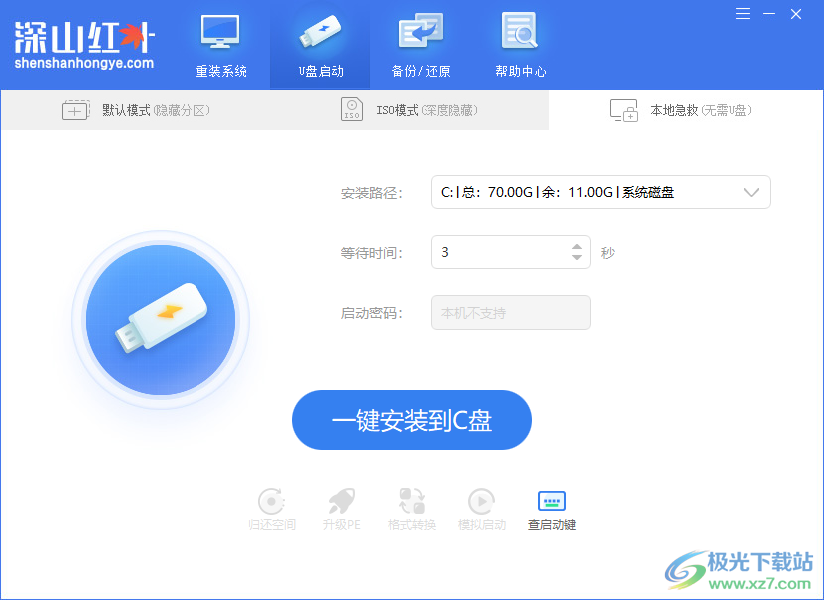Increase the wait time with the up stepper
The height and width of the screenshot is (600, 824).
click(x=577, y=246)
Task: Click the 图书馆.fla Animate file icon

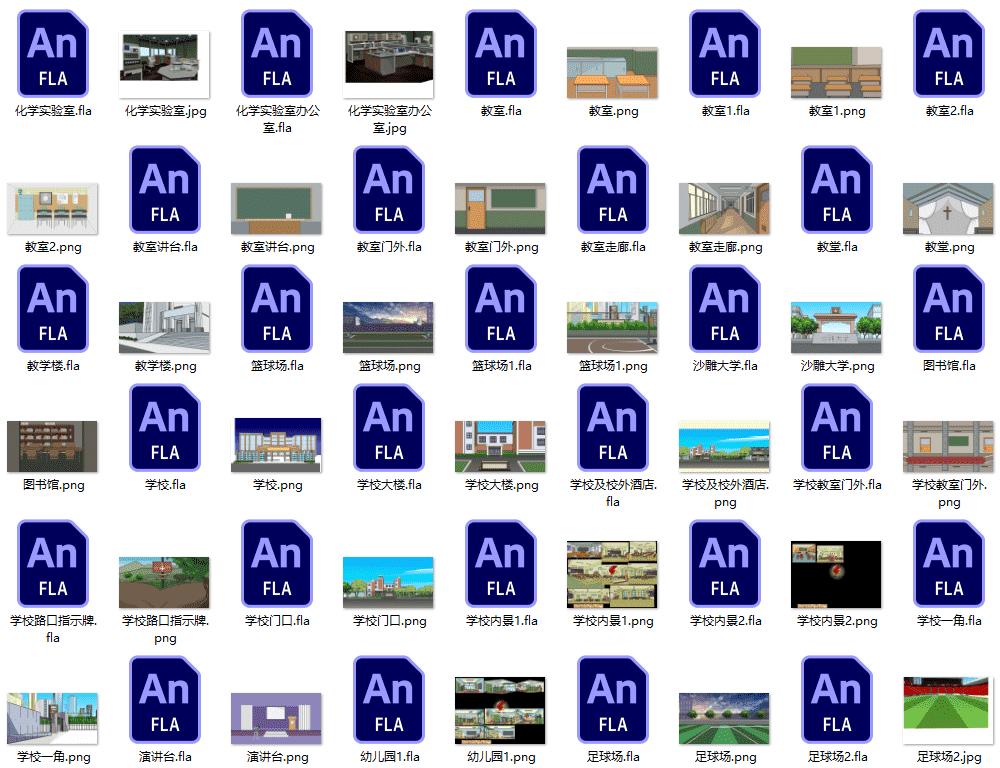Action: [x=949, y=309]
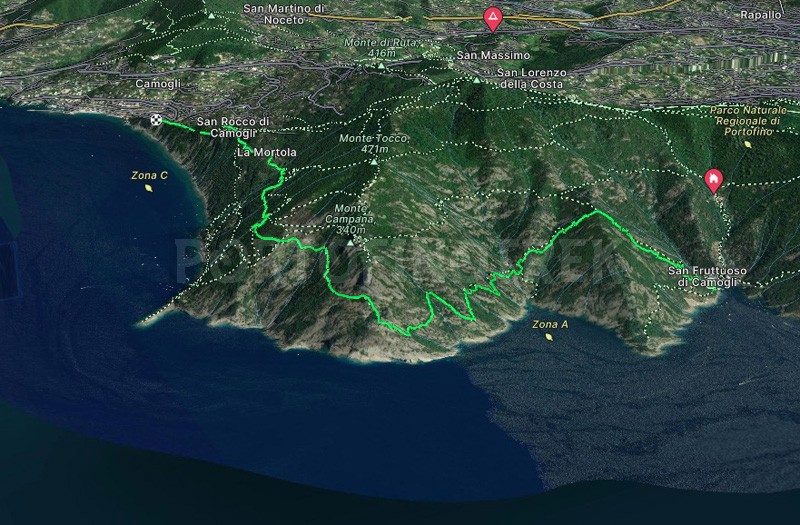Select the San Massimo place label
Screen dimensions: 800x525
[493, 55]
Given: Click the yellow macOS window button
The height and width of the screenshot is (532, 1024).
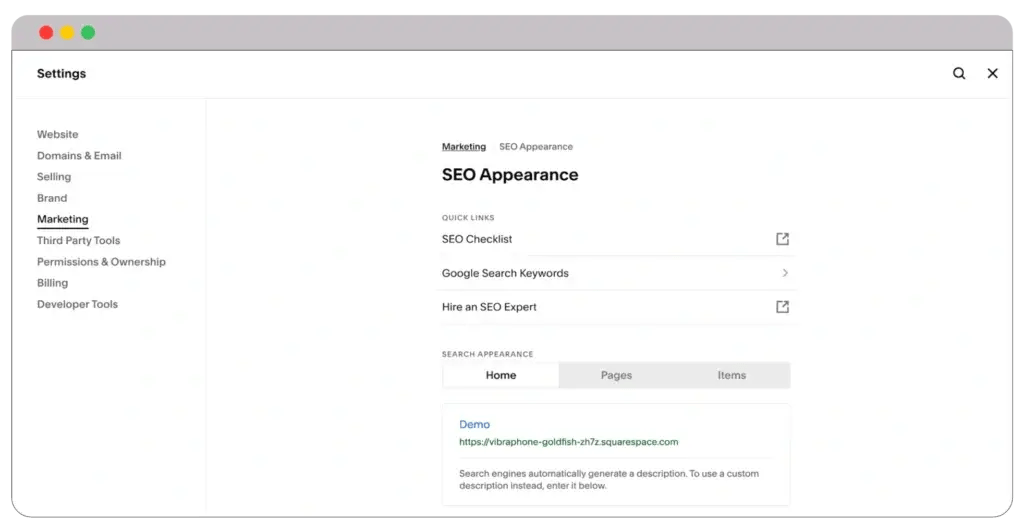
+ + +
» **Your goal**: Only the lines from the line with "Given: Click the yellow macOS window button" through the closing line of the data, both included, should be set down, exactly as written and without pictures.

» **Solution for this problem**:
Given: Click the yellow macOS window button
The height and width of the screenshot is (532, 1024).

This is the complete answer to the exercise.